**WORK TO BE COMPLETED:** Count the lines in the entries that contain "agent". Say the number and nothing more.

**EXTRACTED ENTRIES:**
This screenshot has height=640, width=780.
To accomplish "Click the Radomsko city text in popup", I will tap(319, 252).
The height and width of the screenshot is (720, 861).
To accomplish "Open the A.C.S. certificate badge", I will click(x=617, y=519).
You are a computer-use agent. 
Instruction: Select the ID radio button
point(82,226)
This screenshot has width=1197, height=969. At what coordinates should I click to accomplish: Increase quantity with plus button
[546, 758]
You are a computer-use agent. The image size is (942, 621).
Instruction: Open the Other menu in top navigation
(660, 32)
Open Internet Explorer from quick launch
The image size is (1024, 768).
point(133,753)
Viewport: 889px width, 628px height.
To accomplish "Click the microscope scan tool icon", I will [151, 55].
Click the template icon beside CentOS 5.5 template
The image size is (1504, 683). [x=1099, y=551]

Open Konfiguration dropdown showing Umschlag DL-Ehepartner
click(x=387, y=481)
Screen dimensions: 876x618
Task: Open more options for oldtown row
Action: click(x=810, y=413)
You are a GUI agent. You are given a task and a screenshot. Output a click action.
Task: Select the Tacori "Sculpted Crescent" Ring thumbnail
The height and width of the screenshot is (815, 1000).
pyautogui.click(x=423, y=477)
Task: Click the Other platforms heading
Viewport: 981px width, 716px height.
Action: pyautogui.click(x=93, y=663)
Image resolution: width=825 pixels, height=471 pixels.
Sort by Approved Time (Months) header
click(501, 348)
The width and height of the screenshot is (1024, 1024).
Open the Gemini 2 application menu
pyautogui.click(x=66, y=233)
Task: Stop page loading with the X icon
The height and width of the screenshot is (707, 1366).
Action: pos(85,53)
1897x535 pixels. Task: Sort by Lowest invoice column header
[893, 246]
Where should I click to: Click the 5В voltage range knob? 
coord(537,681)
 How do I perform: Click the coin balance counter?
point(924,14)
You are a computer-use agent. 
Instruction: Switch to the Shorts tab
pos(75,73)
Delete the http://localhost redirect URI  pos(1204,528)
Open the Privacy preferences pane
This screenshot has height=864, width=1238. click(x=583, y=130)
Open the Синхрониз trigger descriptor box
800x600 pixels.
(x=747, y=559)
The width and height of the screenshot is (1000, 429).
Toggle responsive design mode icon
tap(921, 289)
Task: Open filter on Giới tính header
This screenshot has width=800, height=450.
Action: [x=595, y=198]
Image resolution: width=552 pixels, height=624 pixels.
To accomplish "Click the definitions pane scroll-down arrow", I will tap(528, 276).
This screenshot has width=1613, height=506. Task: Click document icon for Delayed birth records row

**TASK RESPONSE:** 4